E6121 Reliable Software

Fall 2011 -- Junfeng Yang

Lab 1 is due 11:59pm ET 10/24.

Lab 1: Static NULL Dereference Checker

Heap memory allocation functions such as malloc() may return NULL if there is not enough memory. A robust program such as a web server should check the return value of a heap allocation function against NULL before dereferencing it, to avoid the segmentation fault caused by dereferencing a NULL pointer. In this lab, you will create a static tool to detect these NULL dereference errors for C/C++ programs. To do so, we will leverage bddbddb and bc2bdd, a bddbddb port to LLVM created by my research group.

Part A: Setup

You will conduct this programming lab on our server workbench.cs.columbia.edu. You will access this server using SSH. Your user name and default password is in your Courseworks Dropbox (Courseworks --> Files --> Dropbox). You are required to change your password on your first login. (Alternatively, if you have extensive experience with Linux environment, you may do this lab on your own machine, though the course staff won't be able to help you if you encounter any issues.)

The bc2bdd source files needed for this assignment are distributed using the Git distributed version control software. To get started, log on to workbench.cs.columbia.edu and run the following command

$ git clone /home/e6121/lab1

to clone bc2bdd source code into your home directory. To learn about Git, take a look at the Git user's manual, or, if you are already familiar with other version control systems, you may find this Git overview useful. We'll learn a few more git commands for tracking source code changes later in this lab.

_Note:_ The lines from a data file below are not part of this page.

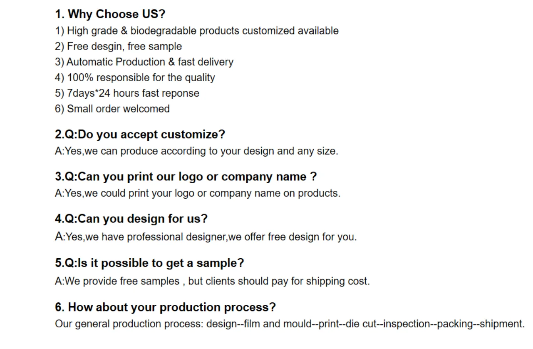Click "100% responsible for the quality" line
This screenshot has height=349, width=533.
tap(135, 77)
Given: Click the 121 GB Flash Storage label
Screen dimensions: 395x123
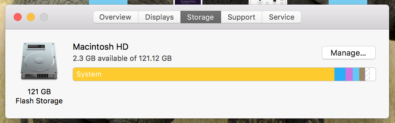Looking at the screenshot, I should tap(39, 96).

You'll also need to download LLVM 2.7 and the GCC frontend of LLVM. Download them to the lab1 directory you just created by running

$ cd lab1
$ wget http://llvm.org/releases/2.7/llvm-2.7.tgz
$ wget http://llvm.org/releases/2.7/llvm-gcc4.2-2.7-x86_64-linux.tar.bz2

Now that all source packages are ready, you'll start building and installing them. First, you need to install LLVM and its GCC front end by running

$ ./scripts/mk-llvm

in the same lab1 directory. Script mk-llvm will run for a while (twenty minutes or so). Once it finishes, it should install LLVM tools and LLVM GCC frontend to lab1/install. Double check that this is the case by verifying that programs llvm-gcc and opt are in the directory install/bin.

Next, in your shell, set environment variable LLVM_ROOT to the absolute path of your lab1 directory, and appending to PATH the absolute paths of lab1/install/bin and lab1/scripts. You must complete this step before proceeding to the next.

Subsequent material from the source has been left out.